# Hitachi nr83a2 or nr90ae



## jansondt (Dec 2, 2008)

I'm deciding on either the paslode f-350s or the Hitachi nr83a2 or nr90ae.

Which Hitachi would you choose and why. The only reason I'm leaning towards the paslode is because it shoots clipped and rounded nails.


----------



## wallmaxx (Jun 18, 2007)

Go online and order the Hitachi NR90AC3










Hitachi NR90AC3 Stick nail framer

Shoots up to 3 1/2" .162 full 16Ds. Full depth setting...just beefy


or the Max equivalent.


----------



## jansondt (Dec 2, 2008)

*I though about it, but*

I read the reviews on Amazon and they were not too good. The other three guns had great reviews and parts are easy to come by on ebay.

I have also seen this one Hitachi nr90af. Does anybody have any info on this one


----------



## Burkk (Apr 8, 2008)

*Framing Nailers*

For clipped head applications I would recommend the Paslode F350S. The Hitachi NR83A2 is what I would use for round head applications. 

Burkk


----------



## wallmaxx (Jun 18, 2007)

jansondt said:


> I read the reviews on Amazon and they were not too good. The other three guns had great reviews and parts are easy to come by on ebay.
> 
> I have also seen this one Hitachi nr90af. Does anybody have any info on this one



Whoever is reviewing it is lame or got a lemon. I have used mine 6 days a week for 2.5 years. I add 6 drops of oil every day and that's all I have ever had to do as far as maintenance goes. It works like a tank.

But don't take my opinion, I'm sure someone at Amazon has been a weekend framer or wannabe.:whistling

Good luck...buying a new tool is almost a religious experience....especially that new tool smell when you unpack it.


----------



## SNC (Dec 2, 2008)

jansondt said:


> I'm deciding on either the paslode f-350s or the Hitachi nr83a2 or nr90ae.
> 
> Which Hitachi would you choose and why. The only reason I'm leaning towards the paslode is because it shoots clipped and rounded nails.
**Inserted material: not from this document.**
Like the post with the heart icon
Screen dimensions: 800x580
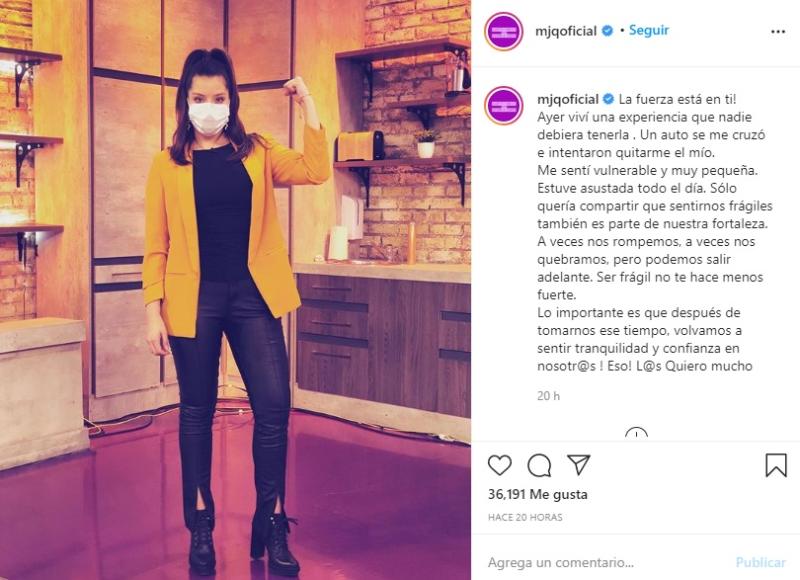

 I prefer Passlode. American made, better tool.
I dont have any experience with the 90 but I hate the 83, it is dangerous these guns are notorious for double firing. Ive seen them get caught in tight places and bounce off 3 or 4 or 5 nails.


----------



## bob14-0 (Mar 26, 2008)

I've always wanted an Hitachi NR83 because they're legendary. But I hear too many complaints about nail clips getting jammed, especially 8's.
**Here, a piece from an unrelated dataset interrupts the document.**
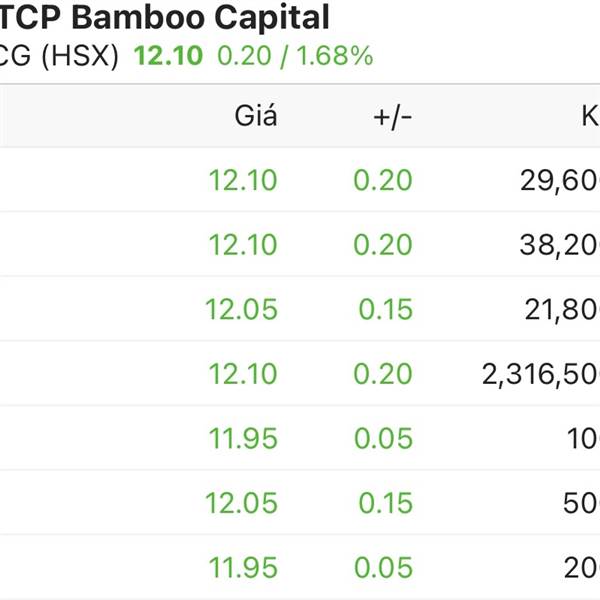Select the volume cell starting with 38,20
This screenshot has width=600, height=600.
tap(560, 245)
Paslode can handle nails from 2 - 3.5" and are round head. I've had no problems with my Paslode butane-fired framer and plan on purchasing the redesigned Paslode PowerFramer when it hits the streets.

Bob


----------



## Josh Hildebrand (Nov 25, 2008)

*NR 90 AE Hitachi*

I have the NR 90 AE Hitachi nail gun. I've had it for almost 2 years now. I love that gun its my favorite tool. I have had no problems with it whatsoever as far as breaking or jamming up. The only thing that I dont like is that when the pressure is running low on my electric portable compressor it will double fire. On the gas compressor when air is more consistent it does not double fire. Overall the gun is great its light and very fast. holds 2 racks of nails. You have the option of flipping the switch to only shoot one nail for safety. Or you can open it up and hold the trigger wide open and just go with it. I would buy another one.


----------



## Josh Hildebrand (Nov 25, 2008)

Forgot to mention, I used the paslode nailer and its a great gun for small jobs. But with buying the gas and nails for the gun it is not cost effective. Also, the gun is very bulky and heavy. Hard to get in tight places and push safety to nail. Only reason I would buy one is if I am doing small amounts of framing maybe deadwood here and there or small punch out stuff. Other than that and please hook up the compressor and give me my hitachi


----------



## SNC (Dec 2, 2008)

Agree its not a gun for nialing all day, but I do not think it is heavy or bulky at all.


----------



## Gold Tie (Feb 26, 2008)

Another vote for Hitachi here. I have four 83's that perform flawlessly! Two of them hit harder than the other two for some reason (even after replacing the punished, lvl contersinking drivers), but other than that they are very consistent, reliable, and durable (some of my guy's think the back of the gun is a sledge hammer!!).


----------



## john5mt (Jan 21, 2007)

get the 90Ae

i have a 90 AD i it has worked flawlessly for two years. It is way more powerful than the paslodes and is way lighter and better balanced.


----------



## ApgarNJ (Apr 16, 2006)

get the Hitachi NV83a coil nailer. a lot better gone. i have had one for 8 years and never had an issue. it's never broken or let me down at all. oil it every time we use it. 125psi with no issues. i can't stand stick nailers you are always reloading them


----------



## nEighter (Nov 24, 2008)

All my nailers are Hitachi, have the NR 90AE for framer... love it. So vote for Hitachi here!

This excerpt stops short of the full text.